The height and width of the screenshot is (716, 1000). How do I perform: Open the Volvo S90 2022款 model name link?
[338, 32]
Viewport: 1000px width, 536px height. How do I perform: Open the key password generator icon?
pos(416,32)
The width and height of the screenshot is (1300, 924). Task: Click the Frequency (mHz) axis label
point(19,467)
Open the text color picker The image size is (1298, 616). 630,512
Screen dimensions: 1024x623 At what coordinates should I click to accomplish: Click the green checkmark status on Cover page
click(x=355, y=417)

------------------------------------

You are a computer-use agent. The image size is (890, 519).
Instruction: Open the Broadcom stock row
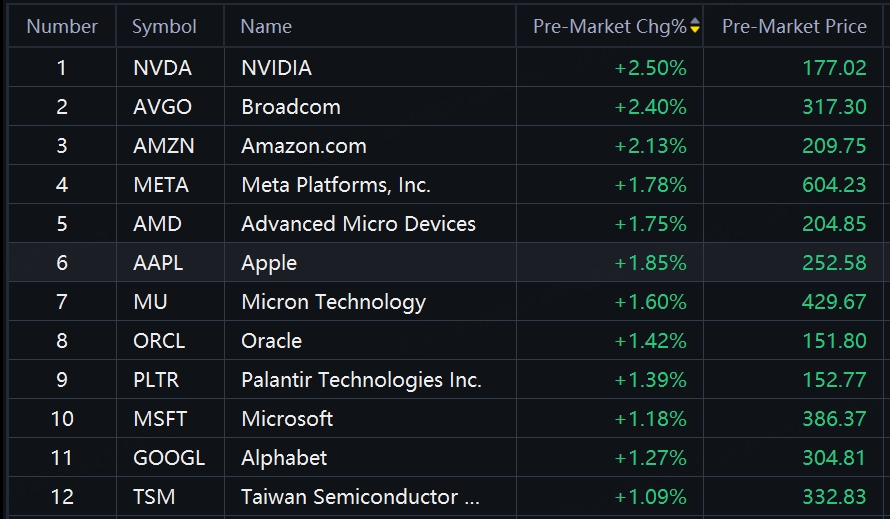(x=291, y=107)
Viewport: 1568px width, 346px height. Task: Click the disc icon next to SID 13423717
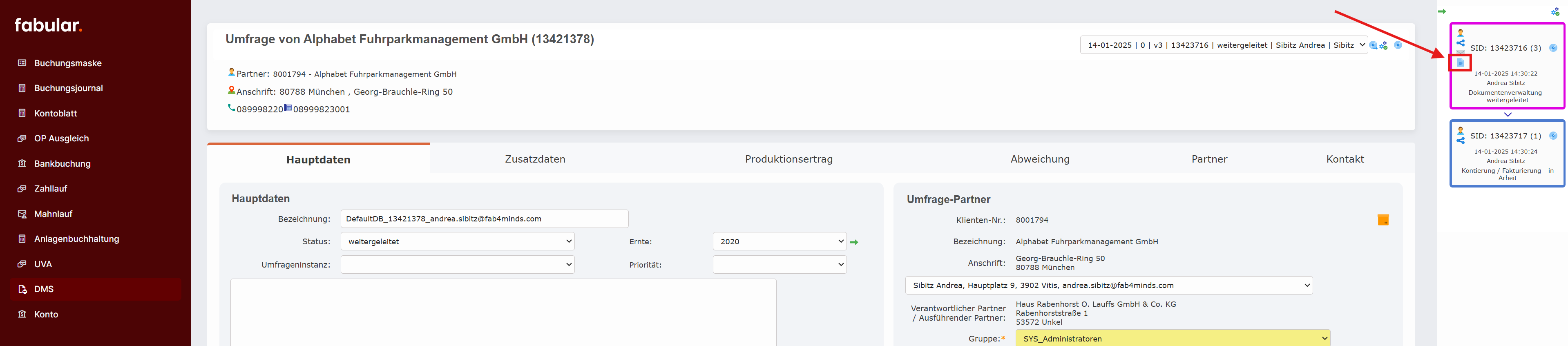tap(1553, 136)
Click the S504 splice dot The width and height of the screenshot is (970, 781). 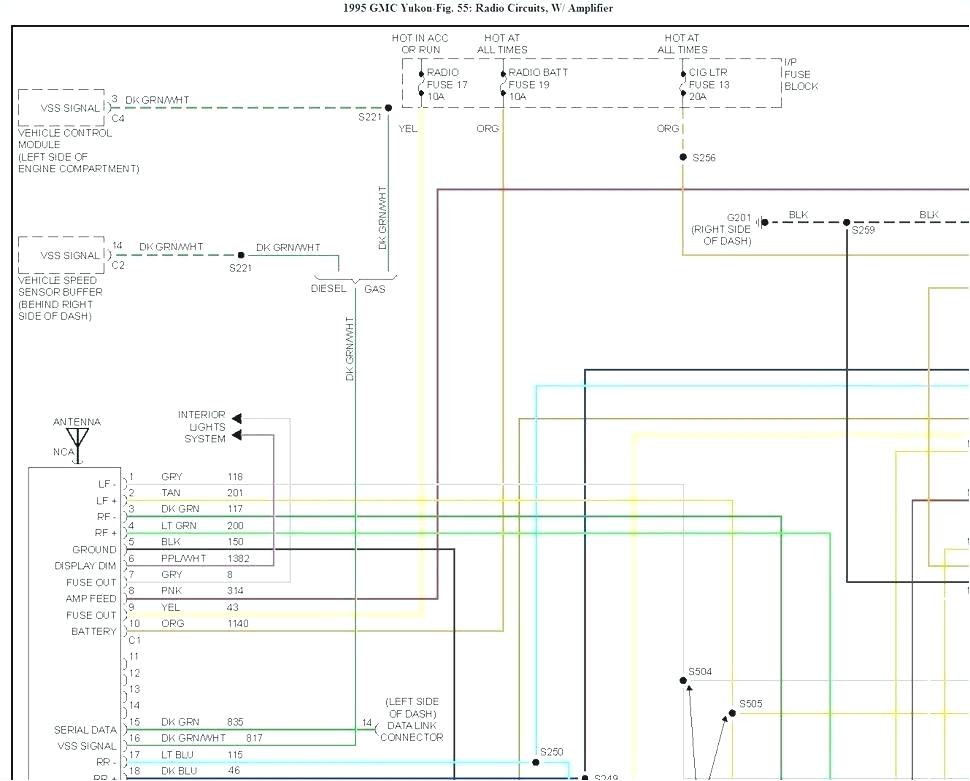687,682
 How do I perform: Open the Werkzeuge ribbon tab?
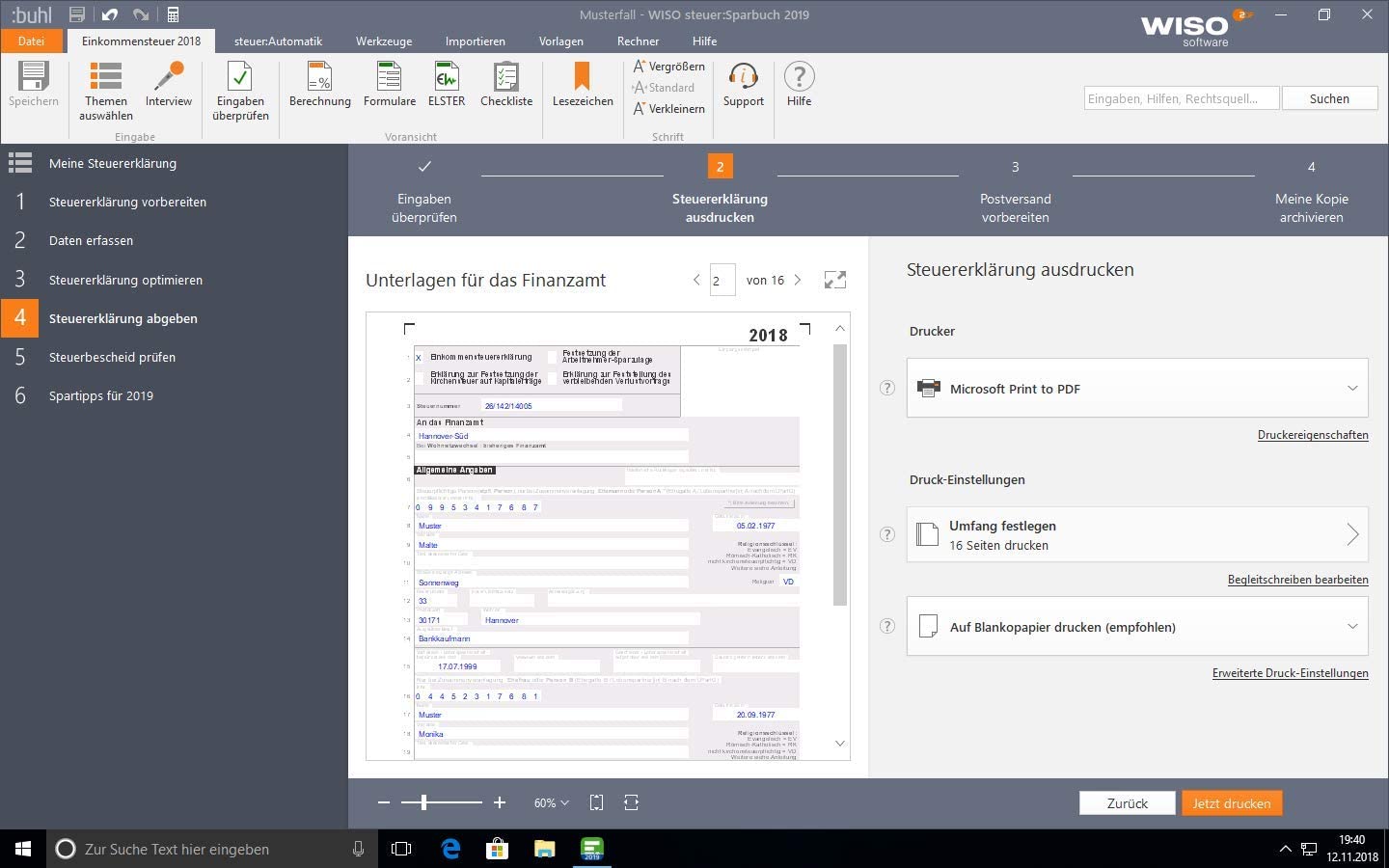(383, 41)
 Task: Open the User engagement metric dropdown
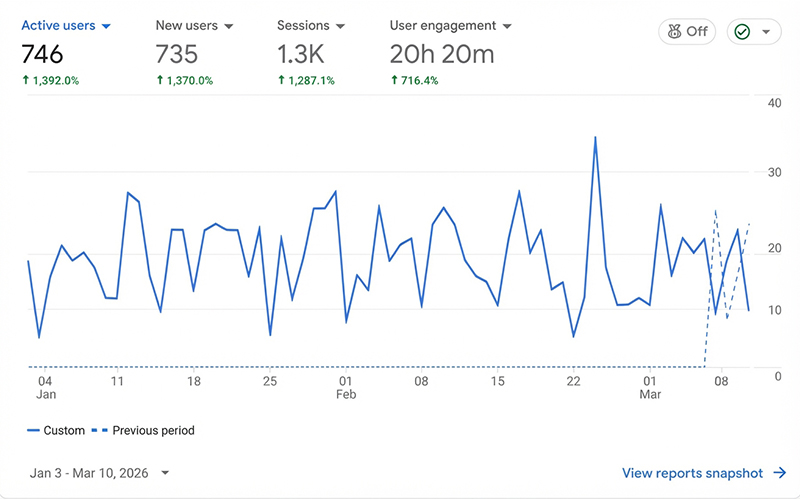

------------------------------------

### WHAT THE TASK REQUIRES
Scan the records above, then copy out each line that mentions "size".

### ANSWER BOX
Open the text color picker The image size is (1298, 616). 630,512
You are a computer-use agent. The image size is (890, 519).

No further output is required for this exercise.